Explore three iconic Southern African destinations on an exciting tailormade journey.
Experience Namibia’s unique landscapes & wildlife encounters
Namibia is a land of vast quietness, endless horizons, broad star-studded skies, ghost towns, desert dunes and intriguing rocky plains. This is the getaway of all getaways, a destination in a million.
In a country of such vast distances and a land largely untouched by modern man, with a tiny but fascinating population, Namibia beckons travellers to come face-to-face with old Africa. The ultimate destination for soul-searching discovery, you will see an astonishing range of birds and animals, many of them rare, and plant life like nothing else in the world. Your memories of Namibia will be of incredible scenery and wildlife, and the fascination of traditional tribes such as the Herero and the nomadic desert Himba.
Namibia’s capital city of Windhoek and the seaside town of Swakopmund have a charm of their own. In stark contrast, the Etosha National Park is a vast oasis in the semi-desert, offering extraordinary game-viewing, while Damaraland is a natural gallery of San rock art. Take in the massive dunes of Sossusvlei, the rusting shipwrecks along the Skeleton Coast and marvel at the magnificence of the Fish River Canyon.

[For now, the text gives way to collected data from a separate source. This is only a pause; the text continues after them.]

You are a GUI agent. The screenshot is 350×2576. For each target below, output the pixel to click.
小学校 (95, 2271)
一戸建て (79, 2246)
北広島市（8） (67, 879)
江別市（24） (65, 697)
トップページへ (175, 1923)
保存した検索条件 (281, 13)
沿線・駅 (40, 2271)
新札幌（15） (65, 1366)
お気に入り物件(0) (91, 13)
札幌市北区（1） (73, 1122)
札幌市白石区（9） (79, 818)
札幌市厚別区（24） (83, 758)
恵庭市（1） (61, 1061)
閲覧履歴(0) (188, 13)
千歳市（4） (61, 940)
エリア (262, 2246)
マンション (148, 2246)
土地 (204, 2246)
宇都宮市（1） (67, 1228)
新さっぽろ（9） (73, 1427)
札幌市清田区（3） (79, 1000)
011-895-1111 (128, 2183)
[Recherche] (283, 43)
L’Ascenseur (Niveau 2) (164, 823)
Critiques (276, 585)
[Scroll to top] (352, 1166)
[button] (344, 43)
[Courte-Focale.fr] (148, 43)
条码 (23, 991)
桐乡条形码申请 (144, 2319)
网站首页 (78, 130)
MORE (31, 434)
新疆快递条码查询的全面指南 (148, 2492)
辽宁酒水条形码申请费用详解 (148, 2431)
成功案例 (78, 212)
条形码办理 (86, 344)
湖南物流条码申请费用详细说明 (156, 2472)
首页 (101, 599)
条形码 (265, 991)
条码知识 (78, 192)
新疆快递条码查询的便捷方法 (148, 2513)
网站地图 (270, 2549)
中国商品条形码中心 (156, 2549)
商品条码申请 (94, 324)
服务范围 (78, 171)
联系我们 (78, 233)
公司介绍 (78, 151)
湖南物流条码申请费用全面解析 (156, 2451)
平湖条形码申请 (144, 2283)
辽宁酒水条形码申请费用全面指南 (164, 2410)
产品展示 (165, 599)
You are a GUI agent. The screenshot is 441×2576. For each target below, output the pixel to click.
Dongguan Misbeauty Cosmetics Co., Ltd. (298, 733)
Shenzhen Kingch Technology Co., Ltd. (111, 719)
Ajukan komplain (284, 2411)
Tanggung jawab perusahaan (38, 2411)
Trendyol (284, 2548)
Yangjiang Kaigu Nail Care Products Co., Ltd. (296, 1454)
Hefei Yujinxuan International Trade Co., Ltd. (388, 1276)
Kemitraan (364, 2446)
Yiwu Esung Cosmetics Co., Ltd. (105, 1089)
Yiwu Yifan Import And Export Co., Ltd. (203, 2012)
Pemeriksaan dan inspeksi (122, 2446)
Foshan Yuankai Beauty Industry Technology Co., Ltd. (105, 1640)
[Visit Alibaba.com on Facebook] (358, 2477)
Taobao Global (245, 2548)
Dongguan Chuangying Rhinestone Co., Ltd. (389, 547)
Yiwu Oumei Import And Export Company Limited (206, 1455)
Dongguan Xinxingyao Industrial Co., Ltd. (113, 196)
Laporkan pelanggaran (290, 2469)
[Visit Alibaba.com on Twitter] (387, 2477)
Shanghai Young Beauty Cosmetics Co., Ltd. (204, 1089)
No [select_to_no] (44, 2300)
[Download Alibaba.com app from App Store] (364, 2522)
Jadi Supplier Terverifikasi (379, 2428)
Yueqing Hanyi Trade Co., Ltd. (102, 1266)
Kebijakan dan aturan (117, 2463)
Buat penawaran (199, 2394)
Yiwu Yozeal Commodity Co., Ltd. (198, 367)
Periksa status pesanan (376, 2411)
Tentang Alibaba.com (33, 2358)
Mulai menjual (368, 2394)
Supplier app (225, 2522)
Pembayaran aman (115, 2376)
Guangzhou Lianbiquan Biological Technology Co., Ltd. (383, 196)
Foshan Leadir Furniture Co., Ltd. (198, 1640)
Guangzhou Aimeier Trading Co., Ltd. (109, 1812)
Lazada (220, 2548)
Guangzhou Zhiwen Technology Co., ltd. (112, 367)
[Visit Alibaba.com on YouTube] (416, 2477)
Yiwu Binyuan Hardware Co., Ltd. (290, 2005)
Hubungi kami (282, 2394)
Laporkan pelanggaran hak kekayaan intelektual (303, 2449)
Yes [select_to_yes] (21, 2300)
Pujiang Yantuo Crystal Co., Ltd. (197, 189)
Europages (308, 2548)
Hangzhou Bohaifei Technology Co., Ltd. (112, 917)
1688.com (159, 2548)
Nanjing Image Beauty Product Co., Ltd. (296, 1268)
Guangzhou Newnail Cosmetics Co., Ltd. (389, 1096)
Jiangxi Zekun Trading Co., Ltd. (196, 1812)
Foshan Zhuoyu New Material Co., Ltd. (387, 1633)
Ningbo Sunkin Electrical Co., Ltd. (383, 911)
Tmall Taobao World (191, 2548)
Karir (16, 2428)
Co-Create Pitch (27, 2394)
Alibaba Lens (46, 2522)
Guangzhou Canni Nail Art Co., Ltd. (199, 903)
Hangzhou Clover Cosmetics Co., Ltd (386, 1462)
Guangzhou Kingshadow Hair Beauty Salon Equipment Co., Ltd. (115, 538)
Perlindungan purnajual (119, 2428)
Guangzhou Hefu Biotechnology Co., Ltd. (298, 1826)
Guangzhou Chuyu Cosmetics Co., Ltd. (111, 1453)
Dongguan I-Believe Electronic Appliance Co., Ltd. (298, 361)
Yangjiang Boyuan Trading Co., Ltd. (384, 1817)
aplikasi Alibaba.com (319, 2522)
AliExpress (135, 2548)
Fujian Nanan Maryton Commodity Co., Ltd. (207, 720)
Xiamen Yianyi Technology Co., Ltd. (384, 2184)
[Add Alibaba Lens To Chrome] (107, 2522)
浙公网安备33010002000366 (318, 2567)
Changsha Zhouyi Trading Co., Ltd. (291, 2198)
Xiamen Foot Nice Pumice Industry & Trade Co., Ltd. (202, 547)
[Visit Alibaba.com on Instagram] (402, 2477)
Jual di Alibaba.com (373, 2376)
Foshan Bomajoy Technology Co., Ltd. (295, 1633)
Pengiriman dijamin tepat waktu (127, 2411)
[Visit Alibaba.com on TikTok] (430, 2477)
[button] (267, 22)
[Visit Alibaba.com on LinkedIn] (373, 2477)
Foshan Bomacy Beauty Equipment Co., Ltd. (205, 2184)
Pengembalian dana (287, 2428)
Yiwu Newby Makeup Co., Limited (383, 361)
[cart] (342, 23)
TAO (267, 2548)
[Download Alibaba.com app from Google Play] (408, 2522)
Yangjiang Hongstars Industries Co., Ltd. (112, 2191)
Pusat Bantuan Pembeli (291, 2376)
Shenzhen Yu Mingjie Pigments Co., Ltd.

Climate: With an average of 300 days of sunshine annually, Namibia is one of the sunniest countries in worldwide. The weather is hot and dry, particularly between December and March, with temperatures dropping (dramatically at night) during the winter between June and September. The main rainy season starts in January, with some rainfall occurring as late as April or May.
Map: Namibia is situated in Southern Africa, bordering South Africa, Botswana, Angola, Zambia and the Atlantic Ocean.
Currency: Namibia’s official currency is the Namibian Dollar (N$), which is divided into 100 cents. Both the Namibian Dollar and South African Rand are legal tender in Namibia, though change will usually be given in Namibian Dollars.
Hosea Kutako International Airport, located 45 minutes east of Windhoek, is the main entry point for air traffic. Despite the vast distances in Namibia, most people get around by land. Namibia’s roads are excellent – even its secondary gravel routes are well-graded – and as such there are various operators offering tours between the country’s major attractions.